Assad has waged a deadly crackdown on opposition to his regime, drawing fierce criticism from Washington and other world powers, though Moscow and Beijing blocked a UN Security Council resolution aimed at halting the bloodshed.
The White House has sharply criticized Russia and China, but has resisted calls to arm the Syrian opposition as premature.
McCain said "the ultimate goal of airstrikes" would be "to establish and defend safe havens in Syria" where Assad's outgunned opponents "can organize and plan their political and military activities" and points for the delivery of humanitarian and military aid "including weapons and ammunition, body armor and other personal protective equipment, tactical intelligence, secure communications equipment, food and water, and medical supplies.

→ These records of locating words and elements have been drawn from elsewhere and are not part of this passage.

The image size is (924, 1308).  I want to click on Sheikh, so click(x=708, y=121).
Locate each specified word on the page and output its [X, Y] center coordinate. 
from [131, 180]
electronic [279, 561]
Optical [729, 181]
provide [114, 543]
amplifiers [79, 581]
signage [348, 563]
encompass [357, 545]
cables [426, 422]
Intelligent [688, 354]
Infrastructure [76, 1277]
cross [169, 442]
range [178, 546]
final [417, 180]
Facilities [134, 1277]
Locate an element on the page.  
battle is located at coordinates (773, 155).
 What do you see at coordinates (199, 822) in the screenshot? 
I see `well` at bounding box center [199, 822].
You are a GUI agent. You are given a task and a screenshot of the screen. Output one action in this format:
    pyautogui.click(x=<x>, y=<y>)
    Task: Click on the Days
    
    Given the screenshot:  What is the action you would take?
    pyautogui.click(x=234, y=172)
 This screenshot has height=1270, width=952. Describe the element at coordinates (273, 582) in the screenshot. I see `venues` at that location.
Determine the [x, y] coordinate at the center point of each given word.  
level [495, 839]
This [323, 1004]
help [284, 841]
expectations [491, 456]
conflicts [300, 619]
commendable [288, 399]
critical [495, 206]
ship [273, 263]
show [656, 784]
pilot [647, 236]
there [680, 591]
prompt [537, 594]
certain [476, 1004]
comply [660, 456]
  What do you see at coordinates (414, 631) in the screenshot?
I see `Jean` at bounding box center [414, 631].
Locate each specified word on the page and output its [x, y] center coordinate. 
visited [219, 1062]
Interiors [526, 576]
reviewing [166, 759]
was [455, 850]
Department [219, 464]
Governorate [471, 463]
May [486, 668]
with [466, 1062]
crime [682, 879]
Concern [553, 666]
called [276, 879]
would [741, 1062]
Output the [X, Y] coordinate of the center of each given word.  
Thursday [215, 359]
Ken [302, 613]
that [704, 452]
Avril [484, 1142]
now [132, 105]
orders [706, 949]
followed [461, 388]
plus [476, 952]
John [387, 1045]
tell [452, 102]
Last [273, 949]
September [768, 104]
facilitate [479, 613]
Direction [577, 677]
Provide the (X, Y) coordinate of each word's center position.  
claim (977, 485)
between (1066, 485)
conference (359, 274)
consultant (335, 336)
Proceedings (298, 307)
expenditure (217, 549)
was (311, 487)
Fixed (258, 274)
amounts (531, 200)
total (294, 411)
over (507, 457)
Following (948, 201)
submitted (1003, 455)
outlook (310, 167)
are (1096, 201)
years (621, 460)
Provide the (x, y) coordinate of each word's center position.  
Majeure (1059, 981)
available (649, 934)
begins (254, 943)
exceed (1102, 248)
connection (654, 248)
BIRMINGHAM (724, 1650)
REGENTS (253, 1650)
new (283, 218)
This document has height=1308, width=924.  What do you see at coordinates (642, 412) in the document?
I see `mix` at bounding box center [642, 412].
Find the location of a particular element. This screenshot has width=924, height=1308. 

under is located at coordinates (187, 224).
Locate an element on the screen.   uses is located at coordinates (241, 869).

"After a year of bloodshed, the crisis in Syria has reached a decisive moment," McCain said. "Increasingly, the question for U.S. policy is not whether foreign forces will intervene militarily in Syria. We can be confident that Syria's neighbors will do so eventually, if they have not already."
"Some kind of intervention will happen, with us or without us. So the real question for U.S. policy is whether we will participate in this next phase of the conflict in Syria, and thereby increase our ability to shape an outcome that is beneficial to the Syrian people, and to us. I believe we must," the Arizona Republican said.
"However, it is not clear that the present policy can succeed. If Assad manages to cling to power—or even if he manages to sustain his slaughter for months to come, with all of the human and geopolitical costs that entails—it would be a strategic and moral defeat for the United States. We cannot, we must not, allow this to happen," McCain said.